**Exercise brief**
Could you reproduce this data line for line, without the pictures?

**Input records**
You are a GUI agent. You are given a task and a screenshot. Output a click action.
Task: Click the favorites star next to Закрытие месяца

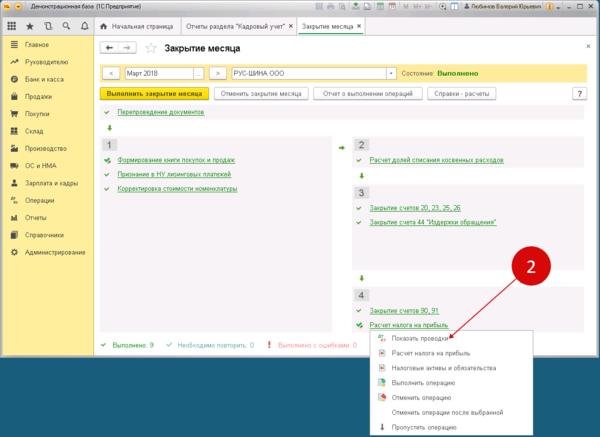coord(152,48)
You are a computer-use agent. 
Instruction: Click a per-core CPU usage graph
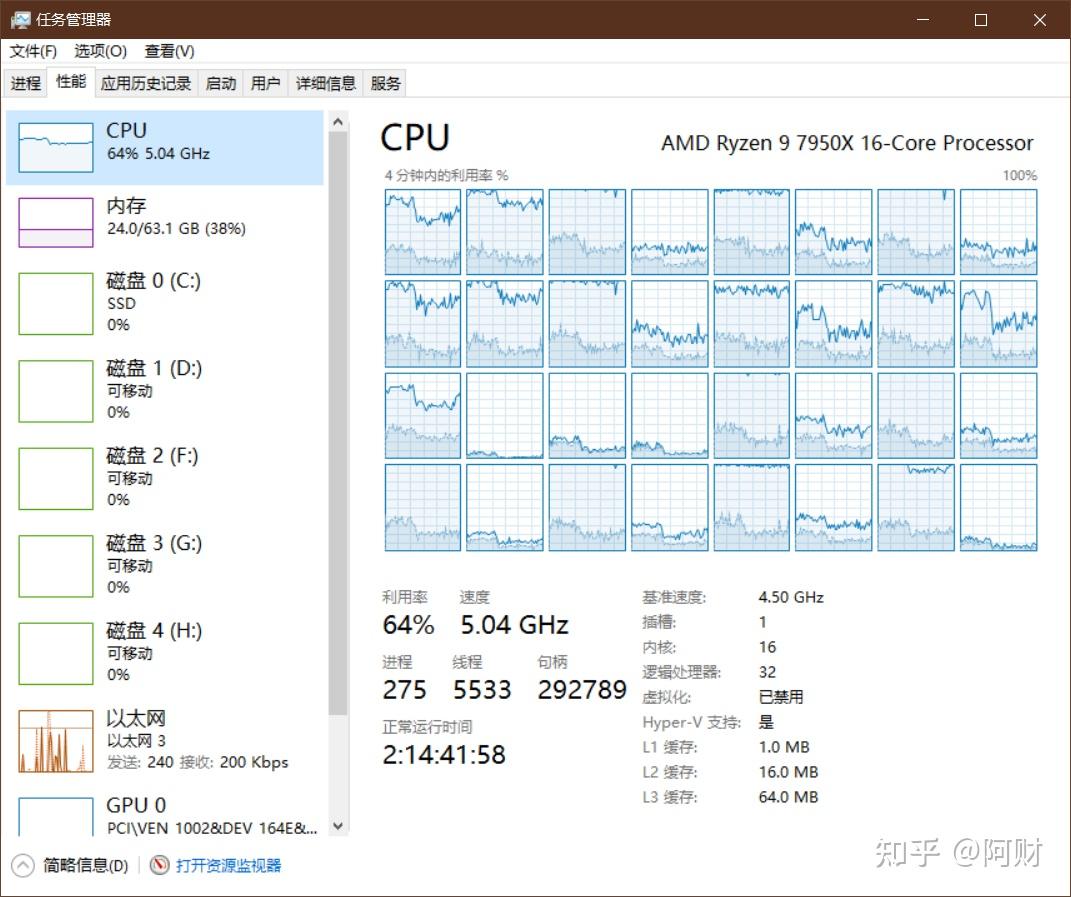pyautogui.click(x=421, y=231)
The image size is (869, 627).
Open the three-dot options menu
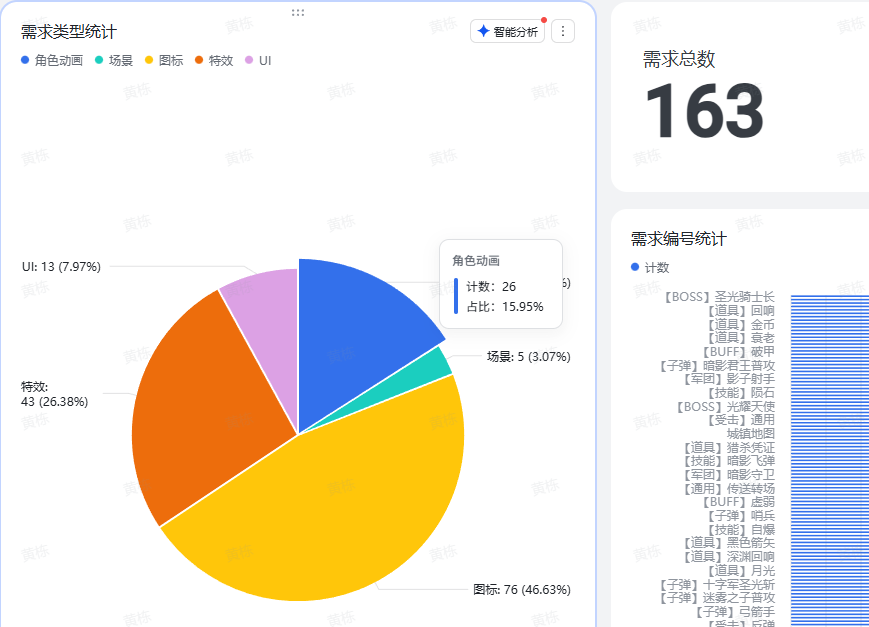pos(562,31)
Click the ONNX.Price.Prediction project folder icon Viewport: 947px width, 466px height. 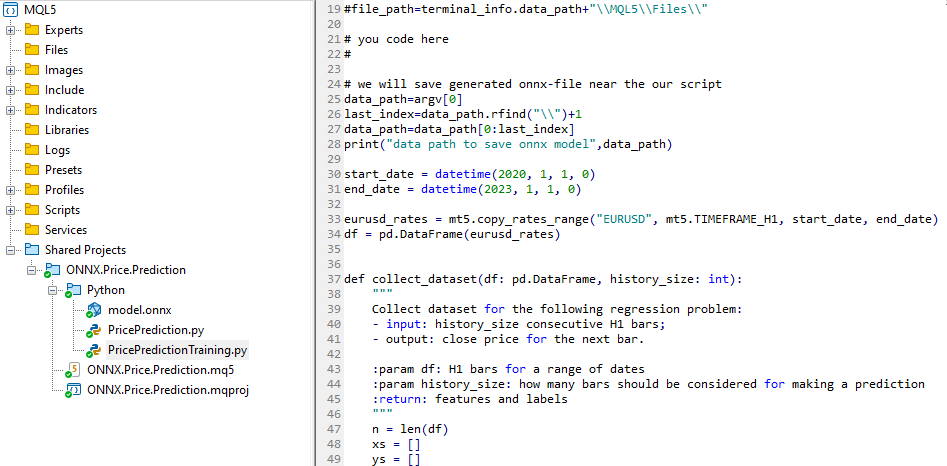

**Completed task**
You are a GUI agent. You are given a task and a screenshot. Output a click action.
Task: Click the favorites star next to Закрытие месяца

coord(152,48)
You are a computer-use agent. 
Instruction: Click a per-core CPU usage graph
pyautogui.click(x=421, y=231)
The image size is (869, 627).
Open the three-dot options menu
pos(562,31)
Click the ONNX.Price.Prediction project folder icon Viewport: 947px width, 466px height. 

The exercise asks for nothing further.